Sin rencores, el vagabundo les sugiere que arrojen sus pesados prejuicios para evitar hundirse y consciente del esfuerzo que ello implica, les ofrece que se queden a pasar la noche allí en su esquina de cartón corrugado.

Algunos reemplazan sus habituales citas jactanciosas por incomprensibles onomatopeyas que van de la ironía al desaliento.
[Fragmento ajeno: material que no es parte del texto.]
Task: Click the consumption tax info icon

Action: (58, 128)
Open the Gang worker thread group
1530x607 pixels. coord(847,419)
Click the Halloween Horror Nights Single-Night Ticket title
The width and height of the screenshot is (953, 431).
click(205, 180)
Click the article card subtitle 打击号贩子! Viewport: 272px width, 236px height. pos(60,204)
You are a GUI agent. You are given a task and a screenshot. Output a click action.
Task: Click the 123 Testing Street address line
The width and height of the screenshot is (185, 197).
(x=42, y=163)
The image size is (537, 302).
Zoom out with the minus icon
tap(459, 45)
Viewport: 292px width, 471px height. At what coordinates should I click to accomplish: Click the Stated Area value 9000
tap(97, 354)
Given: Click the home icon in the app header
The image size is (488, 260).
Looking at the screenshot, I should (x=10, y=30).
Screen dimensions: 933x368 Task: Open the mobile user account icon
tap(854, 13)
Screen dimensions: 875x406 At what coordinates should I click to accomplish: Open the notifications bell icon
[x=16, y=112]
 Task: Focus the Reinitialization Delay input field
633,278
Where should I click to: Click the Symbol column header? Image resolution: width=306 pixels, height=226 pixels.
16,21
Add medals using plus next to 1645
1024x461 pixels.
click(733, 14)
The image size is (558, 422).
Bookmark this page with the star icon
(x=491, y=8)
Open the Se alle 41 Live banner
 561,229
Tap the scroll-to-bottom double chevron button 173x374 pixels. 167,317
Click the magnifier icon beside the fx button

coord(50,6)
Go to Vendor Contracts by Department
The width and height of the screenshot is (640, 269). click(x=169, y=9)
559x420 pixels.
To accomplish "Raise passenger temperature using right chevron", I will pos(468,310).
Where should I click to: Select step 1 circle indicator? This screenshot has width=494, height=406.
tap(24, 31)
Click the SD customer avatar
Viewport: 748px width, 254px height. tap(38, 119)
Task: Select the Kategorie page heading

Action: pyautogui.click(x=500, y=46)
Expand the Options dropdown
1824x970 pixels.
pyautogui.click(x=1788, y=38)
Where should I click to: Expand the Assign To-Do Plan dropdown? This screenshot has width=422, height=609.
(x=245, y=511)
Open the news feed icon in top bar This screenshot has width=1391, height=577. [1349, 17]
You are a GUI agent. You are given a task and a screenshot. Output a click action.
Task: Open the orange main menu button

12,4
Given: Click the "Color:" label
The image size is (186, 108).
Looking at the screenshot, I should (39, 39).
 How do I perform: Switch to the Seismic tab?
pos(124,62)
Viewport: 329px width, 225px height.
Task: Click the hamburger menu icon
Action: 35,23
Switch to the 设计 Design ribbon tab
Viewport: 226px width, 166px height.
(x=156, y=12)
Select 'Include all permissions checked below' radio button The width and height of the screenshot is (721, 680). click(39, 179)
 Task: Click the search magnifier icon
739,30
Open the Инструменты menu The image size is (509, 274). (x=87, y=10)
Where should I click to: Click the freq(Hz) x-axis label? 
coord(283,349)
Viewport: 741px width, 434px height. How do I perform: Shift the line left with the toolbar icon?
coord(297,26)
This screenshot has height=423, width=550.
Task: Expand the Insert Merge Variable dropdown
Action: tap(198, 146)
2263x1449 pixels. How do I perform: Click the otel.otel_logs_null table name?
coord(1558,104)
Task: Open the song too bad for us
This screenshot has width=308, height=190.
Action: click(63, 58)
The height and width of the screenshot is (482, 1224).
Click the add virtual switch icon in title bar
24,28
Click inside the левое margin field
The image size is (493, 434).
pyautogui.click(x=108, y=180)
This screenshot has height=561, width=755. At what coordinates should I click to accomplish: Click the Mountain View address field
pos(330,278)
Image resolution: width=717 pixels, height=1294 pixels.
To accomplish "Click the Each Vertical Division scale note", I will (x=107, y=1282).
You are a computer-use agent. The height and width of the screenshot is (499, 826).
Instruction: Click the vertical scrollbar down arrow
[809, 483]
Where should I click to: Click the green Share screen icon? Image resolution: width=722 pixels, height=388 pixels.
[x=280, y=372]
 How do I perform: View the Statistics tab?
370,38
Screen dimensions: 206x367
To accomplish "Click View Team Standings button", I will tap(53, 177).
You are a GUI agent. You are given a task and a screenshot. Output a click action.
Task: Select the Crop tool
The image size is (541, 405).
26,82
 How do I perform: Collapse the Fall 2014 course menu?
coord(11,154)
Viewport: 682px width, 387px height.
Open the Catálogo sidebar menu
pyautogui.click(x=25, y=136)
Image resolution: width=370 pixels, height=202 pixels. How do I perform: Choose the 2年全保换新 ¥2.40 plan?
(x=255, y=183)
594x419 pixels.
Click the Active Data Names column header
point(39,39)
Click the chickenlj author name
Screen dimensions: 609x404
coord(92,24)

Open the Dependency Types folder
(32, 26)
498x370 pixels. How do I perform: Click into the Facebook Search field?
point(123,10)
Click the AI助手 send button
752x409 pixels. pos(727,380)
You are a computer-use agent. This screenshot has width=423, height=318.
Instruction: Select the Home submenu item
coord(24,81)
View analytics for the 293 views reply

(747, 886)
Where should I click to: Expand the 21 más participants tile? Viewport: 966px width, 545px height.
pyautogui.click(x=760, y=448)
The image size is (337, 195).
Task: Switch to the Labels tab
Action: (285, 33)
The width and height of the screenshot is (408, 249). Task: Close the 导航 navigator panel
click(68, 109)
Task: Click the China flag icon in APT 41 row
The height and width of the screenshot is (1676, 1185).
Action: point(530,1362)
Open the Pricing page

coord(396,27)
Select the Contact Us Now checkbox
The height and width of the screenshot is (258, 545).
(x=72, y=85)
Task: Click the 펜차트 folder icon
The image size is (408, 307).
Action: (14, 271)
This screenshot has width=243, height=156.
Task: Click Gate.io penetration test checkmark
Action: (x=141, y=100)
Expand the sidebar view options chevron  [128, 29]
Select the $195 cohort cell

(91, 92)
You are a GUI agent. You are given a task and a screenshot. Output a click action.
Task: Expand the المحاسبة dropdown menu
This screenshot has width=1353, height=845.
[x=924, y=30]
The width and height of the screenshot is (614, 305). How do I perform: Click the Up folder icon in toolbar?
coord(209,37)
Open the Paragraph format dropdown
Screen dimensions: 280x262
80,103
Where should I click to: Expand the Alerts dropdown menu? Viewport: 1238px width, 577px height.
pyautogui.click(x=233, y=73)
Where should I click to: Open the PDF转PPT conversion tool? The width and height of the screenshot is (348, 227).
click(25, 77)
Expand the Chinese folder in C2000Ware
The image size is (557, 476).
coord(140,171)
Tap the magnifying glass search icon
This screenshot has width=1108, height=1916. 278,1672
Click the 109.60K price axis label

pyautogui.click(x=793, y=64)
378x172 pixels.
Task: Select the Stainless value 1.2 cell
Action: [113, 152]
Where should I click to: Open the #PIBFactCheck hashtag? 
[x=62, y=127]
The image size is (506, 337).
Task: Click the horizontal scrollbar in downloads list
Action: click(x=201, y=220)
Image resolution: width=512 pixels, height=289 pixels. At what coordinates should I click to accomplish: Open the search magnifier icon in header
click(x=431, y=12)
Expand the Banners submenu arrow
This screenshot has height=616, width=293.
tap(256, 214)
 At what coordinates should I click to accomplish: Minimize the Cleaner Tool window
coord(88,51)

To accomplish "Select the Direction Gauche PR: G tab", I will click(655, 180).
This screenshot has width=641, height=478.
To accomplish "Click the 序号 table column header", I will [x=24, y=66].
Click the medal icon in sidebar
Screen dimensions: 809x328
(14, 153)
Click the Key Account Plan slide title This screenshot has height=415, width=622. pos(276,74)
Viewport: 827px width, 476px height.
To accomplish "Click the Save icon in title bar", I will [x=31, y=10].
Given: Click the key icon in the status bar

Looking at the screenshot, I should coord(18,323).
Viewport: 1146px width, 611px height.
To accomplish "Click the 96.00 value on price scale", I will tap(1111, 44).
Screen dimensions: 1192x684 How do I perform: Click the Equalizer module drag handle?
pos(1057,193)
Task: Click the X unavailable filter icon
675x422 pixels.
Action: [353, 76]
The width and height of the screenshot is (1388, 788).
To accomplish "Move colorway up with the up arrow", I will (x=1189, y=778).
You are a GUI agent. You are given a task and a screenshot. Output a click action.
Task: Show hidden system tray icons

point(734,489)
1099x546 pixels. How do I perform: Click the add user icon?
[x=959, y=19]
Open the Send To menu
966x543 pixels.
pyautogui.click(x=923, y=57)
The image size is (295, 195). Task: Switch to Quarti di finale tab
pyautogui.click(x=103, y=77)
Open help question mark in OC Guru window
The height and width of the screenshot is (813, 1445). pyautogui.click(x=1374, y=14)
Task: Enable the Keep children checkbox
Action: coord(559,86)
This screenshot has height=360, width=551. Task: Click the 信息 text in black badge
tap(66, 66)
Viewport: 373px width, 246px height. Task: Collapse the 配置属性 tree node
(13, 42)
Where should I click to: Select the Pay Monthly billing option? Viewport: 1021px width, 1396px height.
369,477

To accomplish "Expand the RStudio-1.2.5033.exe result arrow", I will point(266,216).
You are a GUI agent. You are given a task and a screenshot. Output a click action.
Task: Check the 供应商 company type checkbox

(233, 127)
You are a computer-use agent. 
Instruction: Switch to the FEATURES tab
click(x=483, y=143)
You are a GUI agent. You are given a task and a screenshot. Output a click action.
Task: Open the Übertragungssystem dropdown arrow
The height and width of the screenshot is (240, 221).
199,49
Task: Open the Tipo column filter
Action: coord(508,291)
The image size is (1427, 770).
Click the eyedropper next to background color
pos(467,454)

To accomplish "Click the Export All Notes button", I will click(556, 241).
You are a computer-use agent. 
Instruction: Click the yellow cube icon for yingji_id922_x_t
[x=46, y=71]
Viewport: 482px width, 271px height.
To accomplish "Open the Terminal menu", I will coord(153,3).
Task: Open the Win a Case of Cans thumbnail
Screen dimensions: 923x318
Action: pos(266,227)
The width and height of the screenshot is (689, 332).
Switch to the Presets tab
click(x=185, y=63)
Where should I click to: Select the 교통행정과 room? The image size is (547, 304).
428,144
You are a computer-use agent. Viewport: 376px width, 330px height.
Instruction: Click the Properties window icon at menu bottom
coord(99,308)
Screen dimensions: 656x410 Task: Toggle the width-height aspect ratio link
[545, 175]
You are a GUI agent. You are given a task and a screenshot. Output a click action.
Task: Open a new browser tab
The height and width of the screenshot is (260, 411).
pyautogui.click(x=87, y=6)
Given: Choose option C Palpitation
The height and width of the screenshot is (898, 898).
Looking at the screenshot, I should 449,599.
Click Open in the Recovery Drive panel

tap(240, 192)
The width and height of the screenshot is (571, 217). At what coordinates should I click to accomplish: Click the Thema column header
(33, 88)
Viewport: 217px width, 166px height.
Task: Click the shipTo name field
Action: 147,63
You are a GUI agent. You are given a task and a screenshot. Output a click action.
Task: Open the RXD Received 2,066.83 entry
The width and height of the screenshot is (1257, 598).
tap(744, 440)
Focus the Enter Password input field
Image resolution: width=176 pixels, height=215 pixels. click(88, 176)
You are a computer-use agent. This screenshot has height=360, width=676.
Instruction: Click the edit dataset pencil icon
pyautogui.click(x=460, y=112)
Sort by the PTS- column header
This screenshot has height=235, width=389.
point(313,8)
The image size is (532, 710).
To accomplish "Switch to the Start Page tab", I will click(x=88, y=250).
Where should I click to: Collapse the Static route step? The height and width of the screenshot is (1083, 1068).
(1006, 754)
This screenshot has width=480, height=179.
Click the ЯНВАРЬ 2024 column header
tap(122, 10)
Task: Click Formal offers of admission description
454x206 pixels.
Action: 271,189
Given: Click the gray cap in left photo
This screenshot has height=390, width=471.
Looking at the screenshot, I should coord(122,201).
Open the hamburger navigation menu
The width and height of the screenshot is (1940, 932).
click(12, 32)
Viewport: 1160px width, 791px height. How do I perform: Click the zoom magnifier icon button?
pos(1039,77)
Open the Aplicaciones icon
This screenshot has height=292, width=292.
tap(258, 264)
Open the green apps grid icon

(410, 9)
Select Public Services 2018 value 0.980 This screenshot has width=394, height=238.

Otros, amarrados a una vanidad tan obstinada como absurda, desprecian su consejo o, peor aún, se burlan de sus ocurrencias, sin darse cuenta de la catástrofe.

-Pueden descansar aquí -repite, acariciando la vereda con ternura, como quien consuela a un niño- ya verán que mañana se sentirán más aliviados.

Sin embargo, esa posibilidad se ahoga junto con los primeros náufragos.

En un último intento de salvarles la vida les lanza una cuerda de humildad que, por supuesto, rechazan, obcecados, sin dudar.

Y si bien un pequeñísimo grupo la acepta (no sin cierta desconfianza), ante la ausencia de imaginación para descifrar cómo usarla y los constantes desacuerdos, la soga termina atada con fuerza al cuello del futuro, asfixiando, así, a la esperanza.

-Es una verdadera pena -murmura don Lisandro sorprendido- y volviendo a colocarse los anteojos oscuros, se lamenta:

-¡Lo que les sobra de púlpito, les falta de pálpito!